● The problem
Your answer should be an exact copy of the lines from the one holding "Click the file" to the end of the material below, pictures left out.
Start of Data supplied
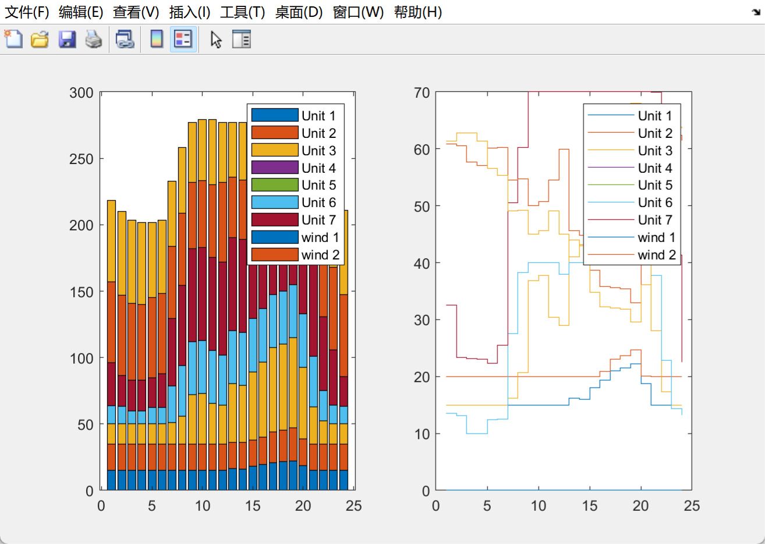Click the Link Plot icon
The width and height of the screenshot is (765, 544).
(125, 40)
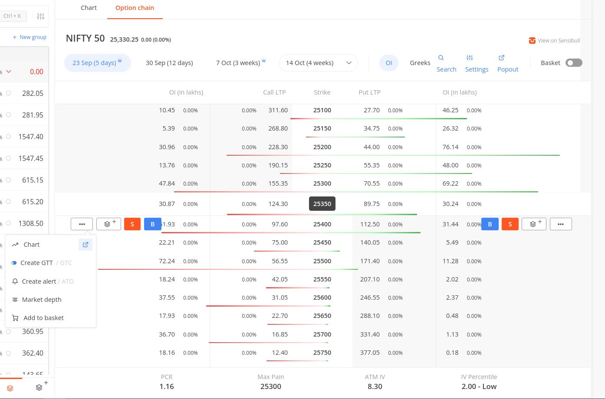Click the watchlist filter sliders icon

41,16
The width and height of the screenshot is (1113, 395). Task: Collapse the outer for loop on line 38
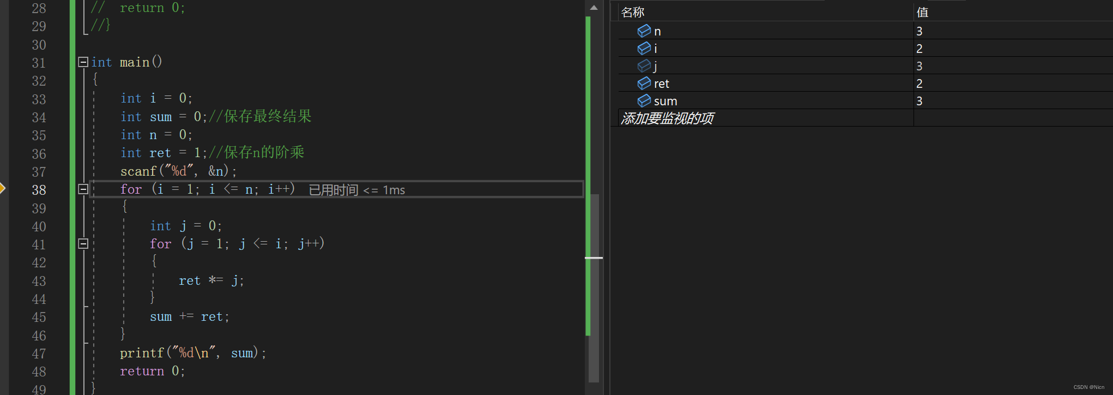pos(83,189)
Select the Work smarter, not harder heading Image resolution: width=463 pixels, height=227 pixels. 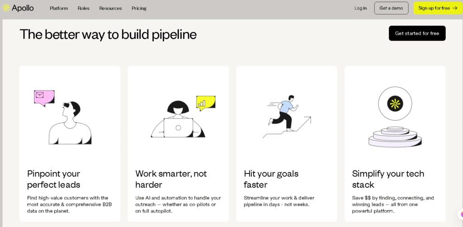[x=171, y=179]
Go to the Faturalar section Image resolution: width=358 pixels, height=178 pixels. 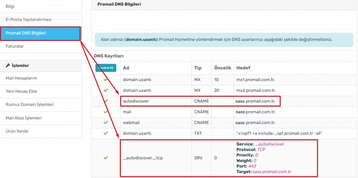[x=15, y=46]
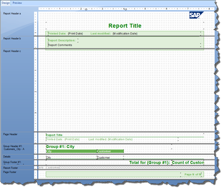Select the large Report Title text object
This screenshot has height=190, width=224.
click(x=125, y=26)
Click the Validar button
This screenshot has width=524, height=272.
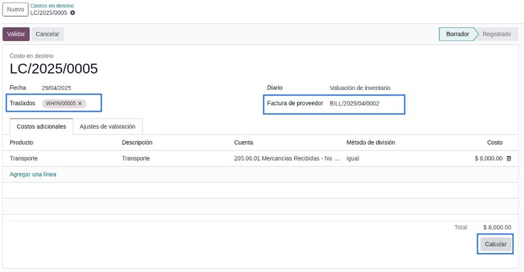[16, 34]
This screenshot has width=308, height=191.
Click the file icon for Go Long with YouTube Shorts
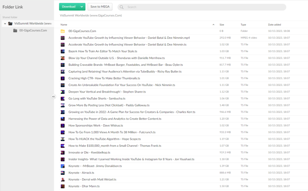point(62,98)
End of Data supplied
● Result
Click the file icon for Go Long with YouTube Shorts
point(62,98)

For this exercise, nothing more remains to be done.